A meeting is to be held in London on 23 March by predominantly white men with a sprinkling of Africans, some of whom represent private seed companies, to discuss how to make a killing off Africa’s seed systems.
Farmers and civil society organisations have not been invited to the meeting, which will be attended only by private seed companies, donors, representatives from Africa’s regional economic communities, research centres and multinational development organisations.
The meeting will discuss a study produced by Monitor-Deloitte, commissioned by the Bill and Melinda Gates Foundation (BMGF) and USAID. BMGF is a big sponsor of the commercialisation of agriculture in Africa, including through the Alliance for a Green Revolution in Africa (AGRA). Working with USAID, this commercial agenda extends US foreign policy into Africa and threatens the livelihoods of millions of small-scale farmers who rely on recycling seed for their livelihoods.
The goal of the Deloitte study is to develop models for commercialisation of seed production in Africa, especially on early generation seed (EGS), and to identify ways in which the African public sector could facilitate private involvement in African seed systems. The study was conducted in Ethiopia, Ghana, Nigeria, Tanzania and Zambia on maize, rice, sorghum, cowpea, common beans, cassava and sweet potato.
The report exposes a typical approach of private sector ‘cherry picking’, where private companies identify any profitable activities for their own involvement. While complaining incessantly about “heavy state involvement” they still insist on selected heavy state involvement to cover unprofitable activities so that the private sector can take the profitable activities. These includes establishing systems, developing institutions, and even engaging in some productive activities where profits are unlikely but which are needed to allow the profit-making scheme to function.

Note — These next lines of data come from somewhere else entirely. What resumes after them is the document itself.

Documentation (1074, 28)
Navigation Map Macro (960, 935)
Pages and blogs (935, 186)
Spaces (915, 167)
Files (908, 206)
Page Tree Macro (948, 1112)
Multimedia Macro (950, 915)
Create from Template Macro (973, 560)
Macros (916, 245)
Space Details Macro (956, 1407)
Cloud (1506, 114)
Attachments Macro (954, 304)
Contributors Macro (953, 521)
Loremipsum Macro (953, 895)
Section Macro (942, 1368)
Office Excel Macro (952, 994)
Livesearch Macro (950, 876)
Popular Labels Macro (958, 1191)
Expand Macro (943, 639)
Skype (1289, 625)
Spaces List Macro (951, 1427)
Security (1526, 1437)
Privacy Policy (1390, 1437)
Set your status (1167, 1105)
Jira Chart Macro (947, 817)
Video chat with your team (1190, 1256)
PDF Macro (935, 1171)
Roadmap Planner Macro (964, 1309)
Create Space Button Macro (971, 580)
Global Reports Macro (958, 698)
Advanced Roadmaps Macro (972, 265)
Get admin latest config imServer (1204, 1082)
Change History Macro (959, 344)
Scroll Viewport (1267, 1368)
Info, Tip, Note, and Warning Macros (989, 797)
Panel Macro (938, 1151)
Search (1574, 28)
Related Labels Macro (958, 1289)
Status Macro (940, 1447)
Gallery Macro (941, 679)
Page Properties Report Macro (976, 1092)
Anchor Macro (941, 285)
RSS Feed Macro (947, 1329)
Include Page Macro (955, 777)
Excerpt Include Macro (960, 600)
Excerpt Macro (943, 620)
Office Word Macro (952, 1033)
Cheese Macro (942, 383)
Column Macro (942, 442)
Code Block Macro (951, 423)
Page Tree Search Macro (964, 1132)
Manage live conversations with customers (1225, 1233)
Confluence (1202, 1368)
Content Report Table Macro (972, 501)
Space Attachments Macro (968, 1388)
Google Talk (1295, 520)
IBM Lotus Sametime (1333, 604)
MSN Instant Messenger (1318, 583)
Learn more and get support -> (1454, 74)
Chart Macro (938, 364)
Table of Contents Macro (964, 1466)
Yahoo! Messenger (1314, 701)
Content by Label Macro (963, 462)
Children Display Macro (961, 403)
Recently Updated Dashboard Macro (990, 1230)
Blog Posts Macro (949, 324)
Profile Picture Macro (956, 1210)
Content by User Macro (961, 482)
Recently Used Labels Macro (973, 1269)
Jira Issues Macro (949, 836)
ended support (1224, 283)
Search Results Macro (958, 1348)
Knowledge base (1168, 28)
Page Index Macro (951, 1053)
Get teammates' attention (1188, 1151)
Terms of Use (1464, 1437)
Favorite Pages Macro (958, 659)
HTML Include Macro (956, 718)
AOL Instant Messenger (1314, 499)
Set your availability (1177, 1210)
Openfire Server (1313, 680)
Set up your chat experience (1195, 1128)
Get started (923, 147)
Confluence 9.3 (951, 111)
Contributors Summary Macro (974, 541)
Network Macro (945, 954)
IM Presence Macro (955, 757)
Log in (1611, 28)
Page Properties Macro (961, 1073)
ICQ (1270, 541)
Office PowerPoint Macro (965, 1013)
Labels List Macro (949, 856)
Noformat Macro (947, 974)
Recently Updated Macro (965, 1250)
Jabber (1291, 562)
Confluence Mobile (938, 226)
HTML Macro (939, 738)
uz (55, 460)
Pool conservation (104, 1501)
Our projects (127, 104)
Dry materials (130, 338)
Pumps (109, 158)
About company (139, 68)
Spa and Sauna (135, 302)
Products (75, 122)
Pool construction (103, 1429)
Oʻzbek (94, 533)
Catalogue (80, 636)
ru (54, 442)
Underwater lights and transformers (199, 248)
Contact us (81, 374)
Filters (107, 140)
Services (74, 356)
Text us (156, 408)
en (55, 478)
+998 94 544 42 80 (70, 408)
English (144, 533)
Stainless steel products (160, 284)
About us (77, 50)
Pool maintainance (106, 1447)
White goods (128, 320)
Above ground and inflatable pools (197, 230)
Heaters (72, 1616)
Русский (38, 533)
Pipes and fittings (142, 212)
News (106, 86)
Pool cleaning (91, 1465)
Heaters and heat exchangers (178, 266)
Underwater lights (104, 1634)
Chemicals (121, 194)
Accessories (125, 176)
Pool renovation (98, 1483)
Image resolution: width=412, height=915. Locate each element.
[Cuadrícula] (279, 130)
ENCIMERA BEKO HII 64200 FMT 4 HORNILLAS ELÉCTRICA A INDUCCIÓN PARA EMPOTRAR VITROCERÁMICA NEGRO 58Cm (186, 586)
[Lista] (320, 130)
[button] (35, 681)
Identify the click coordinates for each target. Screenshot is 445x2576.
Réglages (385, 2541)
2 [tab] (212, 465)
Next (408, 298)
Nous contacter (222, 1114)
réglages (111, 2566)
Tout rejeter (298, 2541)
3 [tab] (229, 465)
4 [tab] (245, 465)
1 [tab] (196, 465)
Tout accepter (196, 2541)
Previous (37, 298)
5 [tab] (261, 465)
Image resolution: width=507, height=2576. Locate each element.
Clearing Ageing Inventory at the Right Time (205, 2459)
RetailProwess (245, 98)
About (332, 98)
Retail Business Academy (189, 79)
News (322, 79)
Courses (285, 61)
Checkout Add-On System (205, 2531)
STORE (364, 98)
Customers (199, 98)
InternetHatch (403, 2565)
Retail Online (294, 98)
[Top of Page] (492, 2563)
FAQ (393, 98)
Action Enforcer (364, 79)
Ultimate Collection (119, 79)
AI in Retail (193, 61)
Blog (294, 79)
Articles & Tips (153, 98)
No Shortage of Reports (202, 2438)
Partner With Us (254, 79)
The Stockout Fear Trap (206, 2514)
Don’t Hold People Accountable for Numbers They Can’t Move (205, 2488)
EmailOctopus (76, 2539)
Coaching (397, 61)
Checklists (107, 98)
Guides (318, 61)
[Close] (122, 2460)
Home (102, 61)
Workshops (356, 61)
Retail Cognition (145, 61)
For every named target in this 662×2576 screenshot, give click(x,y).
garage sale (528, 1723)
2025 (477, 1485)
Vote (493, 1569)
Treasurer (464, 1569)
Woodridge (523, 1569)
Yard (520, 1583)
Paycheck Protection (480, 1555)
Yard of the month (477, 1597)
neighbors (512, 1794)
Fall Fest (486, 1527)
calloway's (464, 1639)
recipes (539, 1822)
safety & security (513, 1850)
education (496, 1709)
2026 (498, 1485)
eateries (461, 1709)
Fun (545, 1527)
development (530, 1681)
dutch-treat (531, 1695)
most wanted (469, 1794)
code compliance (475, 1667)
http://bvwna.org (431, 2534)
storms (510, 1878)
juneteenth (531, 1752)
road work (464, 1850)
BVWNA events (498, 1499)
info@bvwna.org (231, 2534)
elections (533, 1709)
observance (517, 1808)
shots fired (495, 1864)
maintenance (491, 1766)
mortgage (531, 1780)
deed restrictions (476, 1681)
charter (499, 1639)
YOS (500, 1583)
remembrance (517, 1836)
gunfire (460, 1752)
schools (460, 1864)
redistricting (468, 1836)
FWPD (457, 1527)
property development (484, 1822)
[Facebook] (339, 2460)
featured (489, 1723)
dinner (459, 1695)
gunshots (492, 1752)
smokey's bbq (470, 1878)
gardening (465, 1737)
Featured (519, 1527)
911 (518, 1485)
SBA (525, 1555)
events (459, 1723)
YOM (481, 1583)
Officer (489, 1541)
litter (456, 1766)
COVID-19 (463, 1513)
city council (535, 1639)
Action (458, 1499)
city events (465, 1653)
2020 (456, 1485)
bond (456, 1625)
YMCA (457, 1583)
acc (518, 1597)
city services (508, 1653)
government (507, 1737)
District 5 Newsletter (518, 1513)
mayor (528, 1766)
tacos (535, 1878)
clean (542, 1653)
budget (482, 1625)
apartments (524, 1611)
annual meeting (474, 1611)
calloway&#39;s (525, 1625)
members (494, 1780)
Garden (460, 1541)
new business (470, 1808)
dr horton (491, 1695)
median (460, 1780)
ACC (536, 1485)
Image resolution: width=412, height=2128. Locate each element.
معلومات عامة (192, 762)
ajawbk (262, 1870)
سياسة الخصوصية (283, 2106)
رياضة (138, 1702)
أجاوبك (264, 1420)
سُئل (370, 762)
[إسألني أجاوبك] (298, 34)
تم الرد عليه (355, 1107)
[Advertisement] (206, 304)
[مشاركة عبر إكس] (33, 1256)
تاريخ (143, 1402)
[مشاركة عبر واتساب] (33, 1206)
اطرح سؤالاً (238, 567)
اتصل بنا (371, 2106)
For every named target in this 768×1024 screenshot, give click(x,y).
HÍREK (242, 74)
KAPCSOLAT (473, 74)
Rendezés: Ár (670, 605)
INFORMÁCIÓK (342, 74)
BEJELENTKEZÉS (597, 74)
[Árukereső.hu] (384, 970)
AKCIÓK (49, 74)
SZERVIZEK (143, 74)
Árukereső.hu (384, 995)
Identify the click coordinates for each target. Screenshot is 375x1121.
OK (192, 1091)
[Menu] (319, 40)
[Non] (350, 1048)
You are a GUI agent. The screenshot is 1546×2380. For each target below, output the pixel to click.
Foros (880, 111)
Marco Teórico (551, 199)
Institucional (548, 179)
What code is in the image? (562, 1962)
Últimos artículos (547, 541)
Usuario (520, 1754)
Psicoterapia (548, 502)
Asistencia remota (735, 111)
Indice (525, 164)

The Monitor-Deloitte report uses cowpea production in Ghana as an example of where the public sector should carry the extremely expensive improved cowpea breeder seed costs to allow the private sector to profit in seed multiplication and distribution. Breeder seed is prohibitively costly because of low multiplication rates and low demand. But the demand that exists is nonetheless lucrative, so the private sector wants to be involved only in the parts of the production process identified as profitable. Where the whole chain is profitable, such as hybrid maize or in closed value chains where there is strong but limited demand and early production processes are also potentially profitable, for example hybrid sorghum for brewing, Deloitte proposes the public sector be locked out of the production process.
A potential role for farmers in the production or distribution of seed is not even considered. Indeed farmers are viewed only as passive consumers of seed produced elsewhere.
The exclusive meeting in London and the focus of the report on how private interests can profit from essential life processes in African agriculture exposes the agendas of the BMGF and USAID. It is disappointing that the African Union is willing to endorse such blatantly neo-colonialist plans.
ACB insists that an equitable and sustainable solution to seed production and distribution can only come from direct engagement with farmers and their organisations to ensure their active involvement in these activities. We further insist that public-farmer partnerships to improve seed that integrates farmer and scientific knowledge will generate a more accountable process, and produce longer-lasting and more meaningful solutions for African agricultural production, than these profit-driven, exclusive and narrow processes.